__WHAT THE TASK REQUIRES__.
Output every line of the data below as a numbered list, skipping blank lines and leaving the pictures out.

— Start EXERCISE MATERIAL —

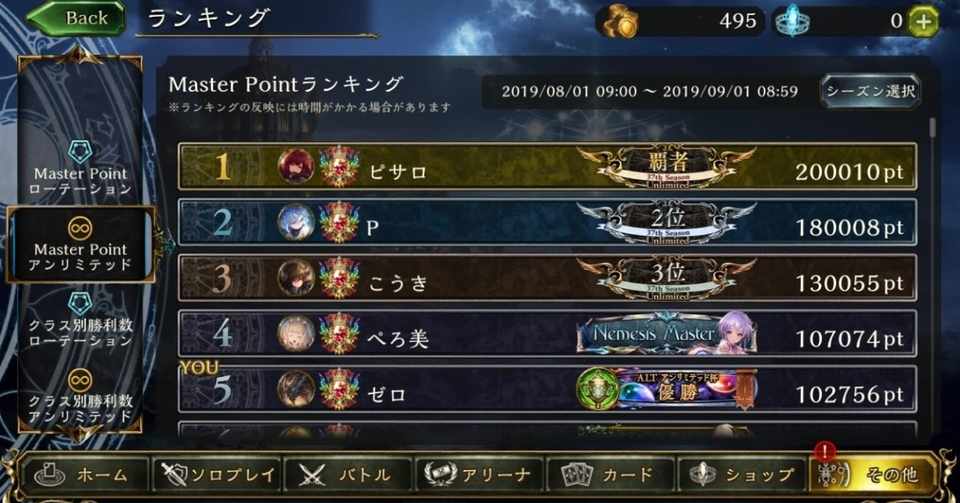Click the gold rupies coin icon
Viewport: 960px width, 503px height.
620,22
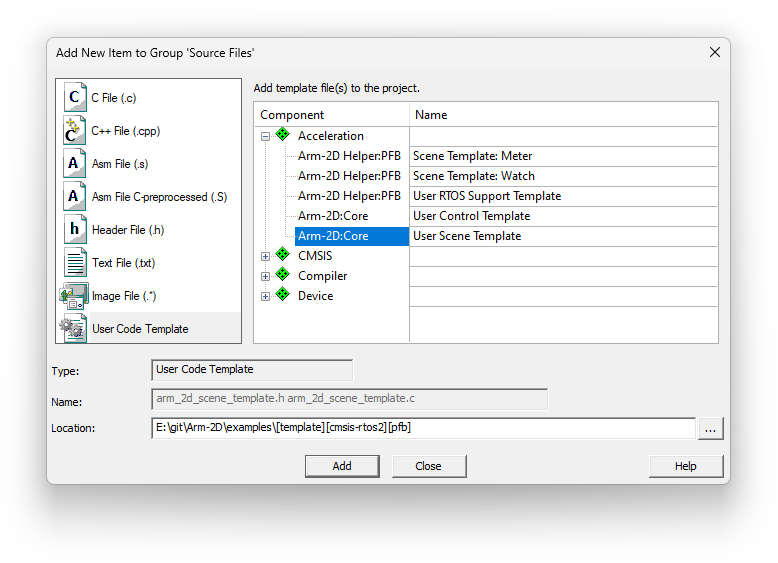Select the User Code Template icon
The image size is (778, 563).
point(75,328)
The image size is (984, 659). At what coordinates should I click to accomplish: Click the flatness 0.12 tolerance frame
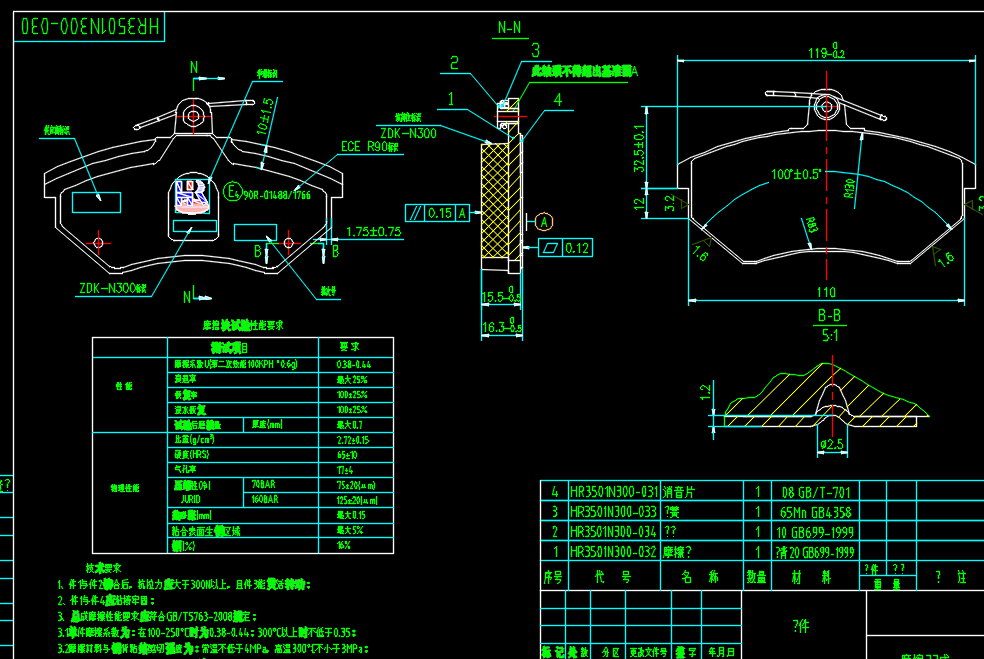565,247
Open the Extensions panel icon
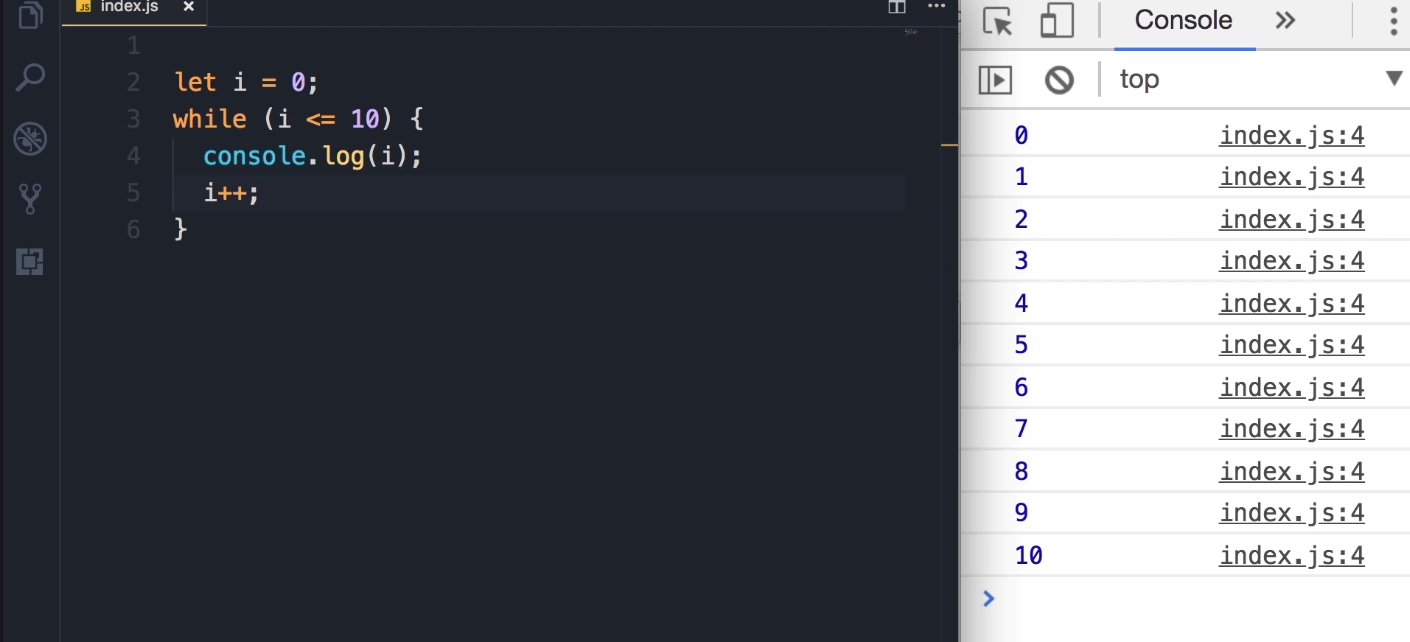 (30, 262)
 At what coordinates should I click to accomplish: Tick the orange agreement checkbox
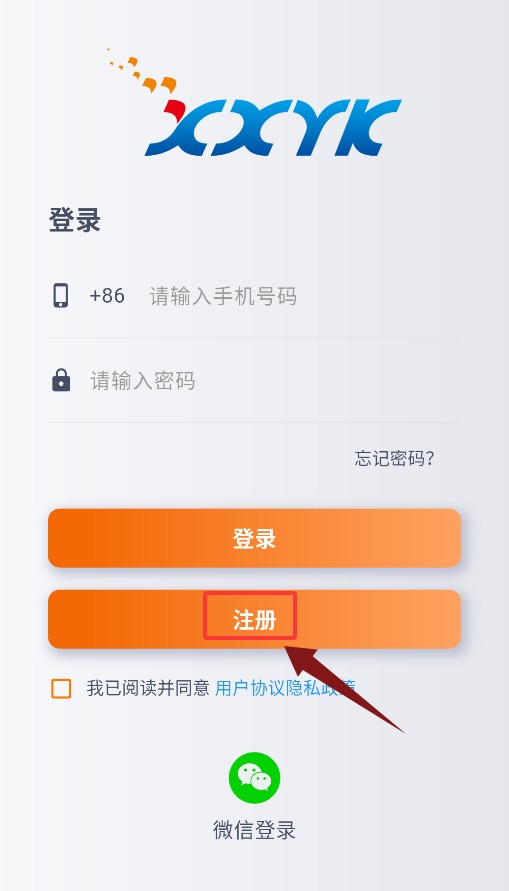61,688
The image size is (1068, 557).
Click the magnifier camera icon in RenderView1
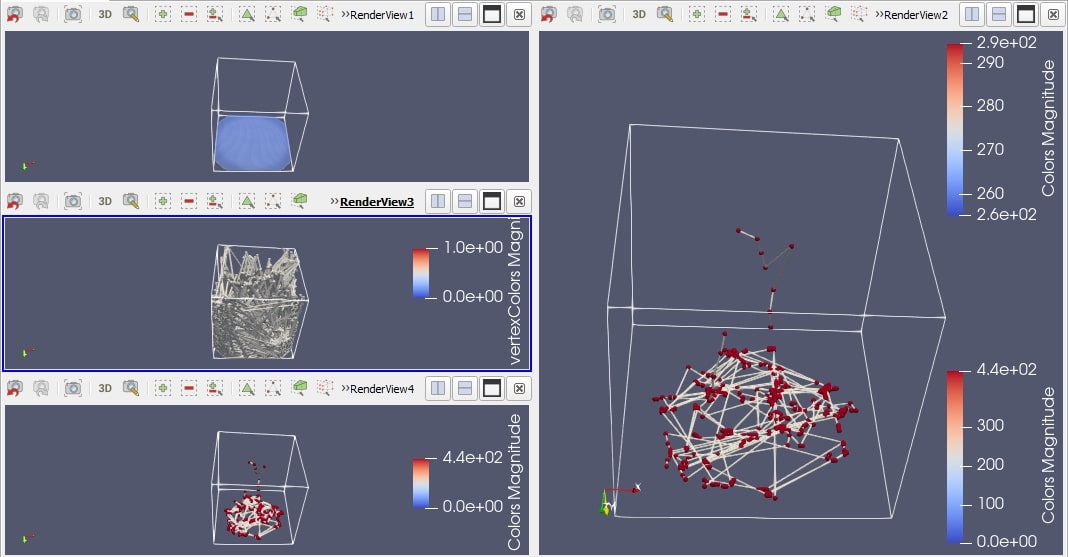tap(132, 15)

— End EXERCISE MATERIAL —

__ANSWER FOR THIS EXERCISE__.
1. Click the gold rupies coin icon
2. Viewport: 960px width, 503px height.
3. 620,22
4. Select the User Code Template icon
5. The image size is (778, 563).
6. point(75,328)
7. The image size is (984, 659). At what coordinates should I click to accomplish: Click the flatness 0.12 tolerance frame
8. 565,247
9. Open the Extensions panel icon
10.  (30, 262)
11.  At what coordinates should I click to accomplish: Tick the orange agreement checkbox
12. 61,688
13. The image size is (1068, 557).
14. Click the magnifier camera icon in RenderView1
15. tap(132, 15)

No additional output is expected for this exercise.